Zum dritten besteht ein Konflikt zwischen Fülle für alle und einem weiteren Grundprinzip des Kapitalismus: der Konkurrenz. Konkurrenz bedeutet, dass die Gewinne der einen die Verluste der anderen sind. Ganz gleich ob Firmen um Marktanteile konkurrieren oder Menschen um Arbeitsplätze: Durchsetzen können sich nur einige, für die anderen bleibt die Pleite oder die Arbeitslosigkeit. Fülle gibt es vielleicht für die, die gewinnen, aber den Verlierer/innen im Konkurrenzkampf bleiben nur bescheidene staatliche Almosen.
Gemeinsam produzieren statt gegeneinander arbeiten
Es braucht also eine andere Produktionsweise, und das bringt uns zu der zweiten zu Beginn aufgeworfenen Frage, ob den Freuden des Konsums nicht notwendigerweise die Plage des Produzierens „im Schweiße deines Angesichts“ vorangehen muss. Im Kapitalismus wird die Arbeit als Mittel zum Zweck betrachtet – Firmen beschäftigen Arbeiter/innen, um verkaufbare Waren zu produzieren, und die Menschen arbeiten, um Geld zu verdienen, das sie zum Leben brauchen. Wenn Politiker/innen sagen, dass die „Anreize zum Arbeiten erhöht werden müssen“, meinen sie damit Sanktionen gegen Menschen, die (vermeintlich oder tatsächlich) nicht arbeiten wollen. Arbeiten scheint etwas zu sein, was man nur gezwungenermaßen macht, sodass das „gute Leben“ immer dann pausiert, wenn man den Arbeitsplatz betritt.

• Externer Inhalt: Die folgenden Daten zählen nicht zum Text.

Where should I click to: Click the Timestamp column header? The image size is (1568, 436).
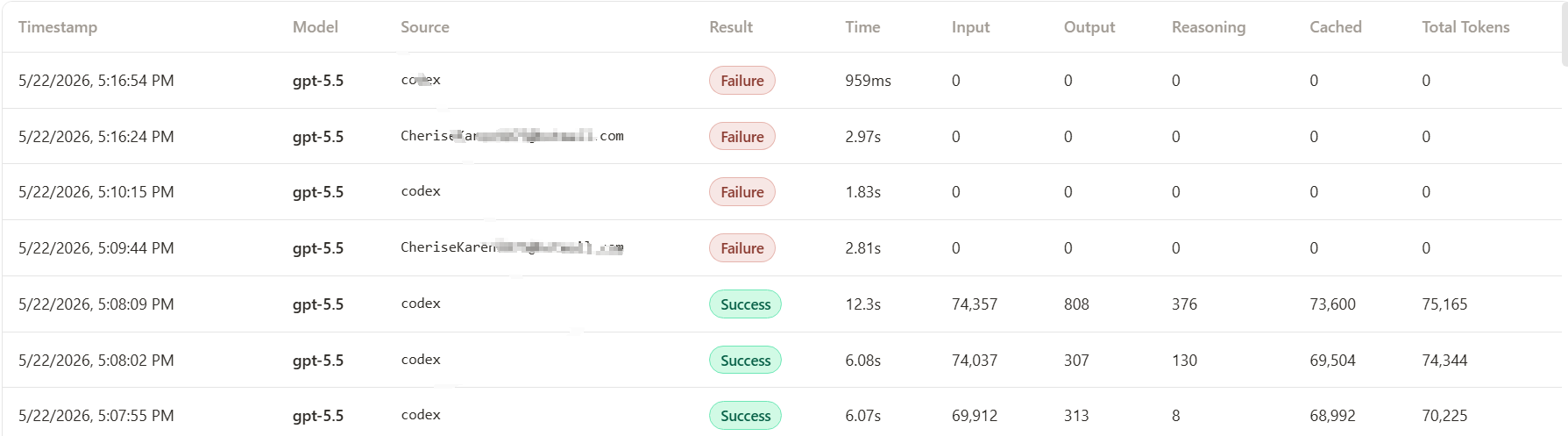58,27
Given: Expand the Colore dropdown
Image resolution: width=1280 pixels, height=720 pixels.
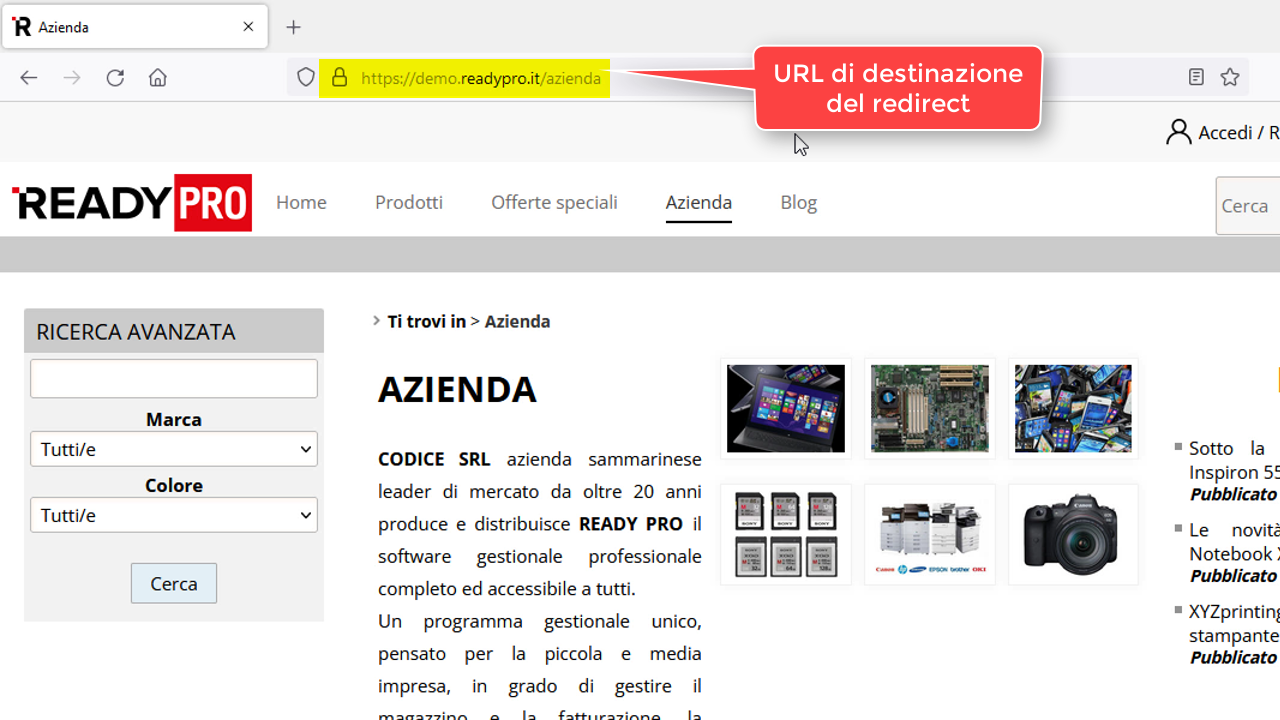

Aber muss das so sein? Schaut man sich um, beispielsweise im Internet, stellt man fest, dass schon heute vieles auf eine Weise produziert wird, die der gängigen Vorstellung von Arbeit als etwas, das man nur gegen (Schmerzens-)Geld erledigt, widerspricht. Zahllose Menschen schreiben freiwillig und ohne Bezahlung an der freien Enzyklopädie Wikipedia mit; sie stellen Freie Texte und Freie Musik ins Internet, die jede/r nicht nur lesen bzw. anhören, sondern auch weitergeben und verändern darf; sie entwickeln Freie Software wie das Betriebssystem GNU/Linux, den Webserver Apache und den Webbrowser Firefox; sie bauen Freie Funknetze auf, die allen in der Umgebung kostenlosen Internetzugang ermöglichen; sie entwerfen Möbel, Kleidungsstücke, Maschinen und viele andere Dinge und stellen die Baupläne zur freien Verwendung und Weiterentwicklung ins Internet.
Diese commonsbasierte Peer-Produktion ist dabei längst keine Randerscheinung mehr, sondern ein unabdingbarer Bestandteil der modernen Welt (vgl. die Streifzüge-Kolumne „Immaterial World“ von Stefan Meretz sowie Siefkes 2010). Das Internet würde ohne Freie Software nicht funktionieren, und die Wikipedia hat sich für viele Menschen zur Informationsquelle Nr. 1 entwickelt.
Peer-Produktion basiert auf dem Bedürfnisprinzip: Im Gegensatz zur herkömmlichen kapitalistischen Produktion geht es nicht um den abstrakten Zweck der Geldvermehrung, sondern die konkreten Bedürfnisse, Wünsche und Ziele der Beteiligten bestimmen, was passiert. Dadurch ändert sich auch der Charakter des Tuns: Viele der Beteiligten arbeiten an solchen Projekten nicht mit, weil sie damit Geld verdienen (obwohl es das auch gibt), sondern weil ihnen gefällt, was sie da tun, aus Interesse an den Dingen, die da entstehen, weil man etwas dabei lernt oder weil man den anderen etwas zurückgeben möchte. Die Wikipedia z.B. funktioniert nur deshalb, weil hier die anstrengende und monotone Arbeit des Enzyklopädie-Schreibens durch etwas ersetzt ist, was viele Menschen gerne und freiwillig machen.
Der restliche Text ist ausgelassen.